WORKING DATA:
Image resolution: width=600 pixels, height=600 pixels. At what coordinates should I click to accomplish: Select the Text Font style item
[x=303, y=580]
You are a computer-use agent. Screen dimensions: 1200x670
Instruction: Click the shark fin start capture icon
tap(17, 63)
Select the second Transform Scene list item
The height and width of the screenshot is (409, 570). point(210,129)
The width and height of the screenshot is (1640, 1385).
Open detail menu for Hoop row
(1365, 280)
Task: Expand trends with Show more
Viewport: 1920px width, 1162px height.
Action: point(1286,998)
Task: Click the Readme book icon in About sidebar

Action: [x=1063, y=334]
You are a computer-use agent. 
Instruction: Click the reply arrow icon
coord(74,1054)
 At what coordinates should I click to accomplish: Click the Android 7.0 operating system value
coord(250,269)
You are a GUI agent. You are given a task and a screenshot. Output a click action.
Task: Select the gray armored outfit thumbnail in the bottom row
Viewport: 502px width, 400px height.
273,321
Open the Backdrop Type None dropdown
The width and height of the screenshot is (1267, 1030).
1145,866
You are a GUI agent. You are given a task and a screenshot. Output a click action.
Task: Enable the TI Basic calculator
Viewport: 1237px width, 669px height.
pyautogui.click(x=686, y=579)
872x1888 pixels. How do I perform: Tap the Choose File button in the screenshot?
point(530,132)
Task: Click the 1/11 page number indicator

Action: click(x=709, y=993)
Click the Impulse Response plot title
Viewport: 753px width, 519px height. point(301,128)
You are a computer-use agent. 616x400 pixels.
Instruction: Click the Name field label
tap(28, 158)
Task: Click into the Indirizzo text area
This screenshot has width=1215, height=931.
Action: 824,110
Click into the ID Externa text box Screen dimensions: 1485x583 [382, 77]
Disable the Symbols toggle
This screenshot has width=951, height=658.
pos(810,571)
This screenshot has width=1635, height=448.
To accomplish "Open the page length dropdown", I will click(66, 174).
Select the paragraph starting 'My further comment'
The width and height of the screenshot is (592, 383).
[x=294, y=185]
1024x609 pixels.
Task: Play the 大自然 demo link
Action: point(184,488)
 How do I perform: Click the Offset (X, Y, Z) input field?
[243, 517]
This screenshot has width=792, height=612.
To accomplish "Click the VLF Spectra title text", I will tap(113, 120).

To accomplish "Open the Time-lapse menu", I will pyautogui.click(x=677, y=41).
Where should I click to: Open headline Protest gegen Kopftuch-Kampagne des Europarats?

TASK DETAILS: Copy the listing in full, and keep every word exactly as it is.

ANSWER BOX:
Image resolution: width=600 pixels, height=600 pixels. At what coordinates should I click to accomplish: Select the Text Font style item
[x=303, y=580]
You are a computer-use agent. Screen dimensions: 1200x670
Instruction: Click the shark fin start capture icon
tap(17, 63)
Select the second Transform Scene list item
The height and width of the screenshot is (409, 570). point(210,129)
The width and height of the screenshot is (1640, 1385).
Open detail menu for Hoop row
(1365, 280)
Task: Expand trends with Show more
Viewport: 1920px width, 1162px height.
Action: point(1286,998)
Task: Click the Readme book icon in About sidebar

Action: [x=1063, y=334]
You are a computer-use agent. 
Instruction: Click the reply arrow icon
coord(74,1054)
 At what coordinates should I click to accomplish: Click the Android 7.0 operating system value
coord(250,269)
You are a GUI agent. You are given a task and a screenshot. Output a click action.
Task: Select the gray armored outfit thumbnail in the bottom row
Viewport: 502px width, 400px height.
273,321
Open the Backdrop Type None dropdown
The width and height of the screenshot is (1267, 1030).
1145,866
You are a GUI agent. You are given a task and a screenshot. Output a click action.
Task: Enable the TI Basic calculator
Viewport: 1237px width, 669px height.
pyautogui.click(x=686, y=579)
872x1888 pixels. How do I perform: Tap the Choose File button in the screenshot?
point(530,132)
Task: Click the 1/11 page number indicator

Action: click(x=709, y=993)
Click the Impulse Response plot title
Viewport: 753px width, 519px height. point(301,128)
You are a computer-use agent. 616x400 pixels.
Instruction: Click the Name field label
tap(28, 158)
Task: Click into the Indirizzo text area
This screenshot has width=1215, height=931.
Action: 824,110
Click into the ID Externa text box Screen dimensions: 1485x583 [382, 77]
Disable the Symbols toggle
This screenshot has width=951, height=658.
pos(810,571)
This screenshot has width=1635, height=448.
To accomplish "Open the page length dropdown", I will click(66, 174).
Select the paragraph starting 'My further comment'
The width and height of the screenshot is (592, 383).
[x=294, y=185]
1024x609 pixels.
Task: Play the 大自然 demo link
Action: point(184,488)
 How do I perform: Click the Offset (X, Y, Z) input field?
[243, 517]
This screenshot has width=792, height=612.
To accomplish "Click the VLF Spectra title text", I will tap(113, 120).

To accomplish "Open the Time-lapse menu", I will pyautogui.click(x=677, y=41).
Where should I click to: Open headline Protest gegen Kopftuch-Kampagne des Europarats?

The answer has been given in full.